Вафа Гулузаде: Россия после развала Советского Союза хотела посредством СНГ вновь воссоздать Советский Союз, но уже в новом, модернизированном виде. А для этого уже надо было создать наднациональные структуры, и на каждом саммите СНГ эти наднациональные структуры, которые предлагались Москвой, отвергались всеми новыми независимыми государствами. В лидерах шла Украина, а после Украины все остальные. Поэтому СНГ не смогло создать наднациональной структуры, а взаимоотношения между государств друг с другом развивались как между независимыми государствами чисто на двусторонней основе. То есть процесс суверенизации новых независимых государств усилился, их связи с Западом укреплялись и зависимость от Москвы уменьшалась. То есть фактически бывшие колонии стали де-факто независимыми государствами. Поэтому, я считаю, что этот процесс воссоздать Советский Союз через СНГ не удался и он никогда не удастся, потому что Советский Союз развалился не потому, что Горбачев и Ельцин оказались предателями, как многие консерваторы склонны считать, Советский Союз развалился потому, что его основа была заложена неправильно. После развала царской империи большевики воссоздали эту империю. Вместо того, чтобы создать сильное русское государство, отпустить те национальности, которые стремились к своей независимости, в то время Россия могла бы с ними создать новые отношения, отношения истинного содружества. Мир пошел бы по другому пути совершенно.



Преимущества свободного программного обеспечения.



Ирина Лагунина: Может показаться странным, но компьютерные пираты в последнее время превращаются едва ли не в союзников крупных производителей программного обеспечения. Если бы не они, многие организации всерьез задумались бы о переходе на свободное программное обеспечение. Острее всего вопрос легализации софта стоит сейчас в государственных организациях. И здесь в ближайшее время должны приниматься решения: потратить миллиарды долларов на лицензии, или поменять программы на свободные. О преимуществах свободного программного обеспечения для государственных организаций рассказывает директор компании Линукс-Центр Павел Фролов. С ним беседует Александр Сергеев.



Павел Фролов: Сейчас в связи с делом Поносова и вступлением в ВТО во всех государственных заведение, в том числе в образовательной среде все программное обеспечение должно быть лицензионным, его нужно срочно покупать. Потому что в 80% случаев программное обеспечение установлено нелегально. Нужно вынуть из бюджета десятки миллиардов долларов. Считается, что в государственных учреждениях используется порядка двух миллионов единиц компьютерной техники. Нужно в среднем хотя бы тысячу долларов на компьютеры. Плюс давайте посчитаем школы.



Александр Сергеев: Переучить всех пользователей, везде все переустановить, везде все перенастроить. Не дороже ли это будет, чем купить лицензии?

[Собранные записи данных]
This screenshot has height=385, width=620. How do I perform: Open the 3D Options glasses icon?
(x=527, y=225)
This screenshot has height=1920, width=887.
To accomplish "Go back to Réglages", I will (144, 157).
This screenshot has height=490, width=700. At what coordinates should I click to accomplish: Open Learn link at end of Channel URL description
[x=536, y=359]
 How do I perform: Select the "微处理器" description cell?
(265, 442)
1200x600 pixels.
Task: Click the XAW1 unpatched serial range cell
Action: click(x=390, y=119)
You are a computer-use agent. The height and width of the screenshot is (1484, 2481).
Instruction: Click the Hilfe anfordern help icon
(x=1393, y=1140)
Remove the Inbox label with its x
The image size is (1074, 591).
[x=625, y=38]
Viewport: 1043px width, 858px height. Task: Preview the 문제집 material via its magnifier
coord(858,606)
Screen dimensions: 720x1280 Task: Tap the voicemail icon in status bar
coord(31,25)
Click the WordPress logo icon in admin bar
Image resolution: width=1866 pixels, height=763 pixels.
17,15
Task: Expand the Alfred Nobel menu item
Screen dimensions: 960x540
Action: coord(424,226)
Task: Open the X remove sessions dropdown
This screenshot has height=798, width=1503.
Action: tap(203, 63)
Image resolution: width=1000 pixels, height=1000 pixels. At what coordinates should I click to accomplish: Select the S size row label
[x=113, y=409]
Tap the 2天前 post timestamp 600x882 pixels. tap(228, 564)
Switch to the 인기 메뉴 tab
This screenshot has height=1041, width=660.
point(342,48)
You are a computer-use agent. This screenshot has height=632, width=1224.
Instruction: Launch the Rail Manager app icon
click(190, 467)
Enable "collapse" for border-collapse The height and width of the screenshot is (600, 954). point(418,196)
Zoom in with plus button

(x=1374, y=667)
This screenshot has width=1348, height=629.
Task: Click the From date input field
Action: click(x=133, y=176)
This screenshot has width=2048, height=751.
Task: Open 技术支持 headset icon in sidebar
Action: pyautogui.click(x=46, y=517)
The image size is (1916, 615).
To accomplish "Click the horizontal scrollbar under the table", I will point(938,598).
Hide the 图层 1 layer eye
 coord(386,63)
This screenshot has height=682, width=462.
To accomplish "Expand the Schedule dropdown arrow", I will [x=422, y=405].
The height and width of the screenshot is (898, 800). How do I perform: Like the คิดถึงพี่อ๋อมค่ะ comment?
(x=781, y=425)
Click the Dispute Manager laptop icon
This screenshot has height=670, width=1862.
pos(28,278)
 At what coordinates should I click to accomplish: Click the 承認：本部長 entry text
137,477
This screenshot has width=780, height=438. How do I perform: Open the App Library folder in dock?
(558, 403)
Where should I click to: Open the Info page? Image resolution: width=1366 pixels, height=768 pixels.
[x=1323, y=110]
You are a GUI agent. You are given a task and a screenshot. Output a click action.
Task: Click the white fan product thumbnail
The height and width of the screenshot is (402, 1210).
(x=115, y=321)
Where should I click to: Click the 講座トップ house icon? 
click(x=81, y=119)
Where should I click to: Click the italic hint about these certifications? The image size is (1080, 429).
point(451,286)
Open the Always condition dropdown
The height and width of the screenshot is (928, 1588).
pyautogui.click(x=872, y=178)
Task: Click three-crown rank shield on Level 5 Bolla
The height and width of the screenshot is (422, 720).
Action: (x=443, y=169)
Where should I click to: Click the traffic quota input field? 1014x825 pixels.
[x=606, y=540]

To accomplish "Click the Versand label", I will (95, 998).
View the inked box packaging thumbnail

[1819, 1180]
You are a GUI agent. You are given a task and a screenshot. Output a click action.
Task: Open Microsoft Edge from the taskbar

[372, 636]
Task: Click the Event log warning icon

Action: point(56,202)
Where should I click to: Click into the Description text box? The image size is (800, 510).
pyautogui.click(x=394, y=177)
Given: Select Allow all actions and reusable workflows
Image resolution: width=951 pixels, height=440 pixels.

### [ЗАДАНИЯ]
- a) Сколько единиц компьютерной техники, по оценке из текста о свободном программном обеспечении, используется в государственных учреждениях?
- b) Допишите текст о свободном программном обеспечении, продолжив его после последней реплики.

### [ОТВЕТЫ]
- a) Порядка двух миллионов.

- b)
Павел Фролов: Когда вы покупаете лицензию на программное обеспечение, написанное западным разработчиком, вы отправляете деньги в другую страну. Когда вы мигрируете на Линукс и платите деньги за обучение ваших сотрудников, вы оставляете деньги в вашей стране. Кроме того это поможет программистам. Сейчас большинство лучших программистов России работают в компаниях, которые делают разработки для западных.



Александр Сергеев: Оффшорное программирование.



Павел Фролов: Что это означает? Что люди работают за зарплату, порождают продукт, который отправляется на Запад, упаковывается в красивые коробочки и нам уже продается за миллиарды долларов.



Александр Сергеев: То есть мы можем вместо этого вкладываться в общую копилку свободного программного обеспечения.



Павел Фролов: Да, и деньги оставлять в России. Более того, не стоит думать, что так уж сложно научиться. Да, это в масштабах страны задача может быть не очень простая быстро обучить 50 тысяч учителей информатики, но и она решаема, потому что сейчас все школы подключены к интернету или будут подключены в ближайшее время. Существуют сайты, на которых можно пройти бесплатные учебные курсы, в том числе по Линукс-технологии, совершенно бесплатно лежат курсы по Линуксу. Но это когда речь идет про учителей, которые должны досконально знать предмет, чтобы учить других. Что касается простого пользователя, были уже сделаны нами тесты. Человек начинает комфортно работать примерно через две недели. Он сразу же может работать, то есть он сразу выполняет все свои рабочие задачи. Конечно, медленно, но через две недели не задает никак вопросов.



Александр Сергеев: Когда я пытался работать с Линуксом некоторое время назад, у меня возникла проблема: я не мог перенести информацию из одной в другую. Тот самый буфер обмена, которым мы привыкли пользоваться Windows, перетаскивая информацию из одного окошка в другое. d Windows один на всех , а в Линуксе у каждой программы свой.



Павел Фролов: Это было год назад. Год назад проблема была исправлена, сейчас про нее уже все забыли.



Александр Сергеев: Некоторые государственные организации в других странах переходят на Линукс. Вы рассказывали про историю, которая произошла в Азербайджане.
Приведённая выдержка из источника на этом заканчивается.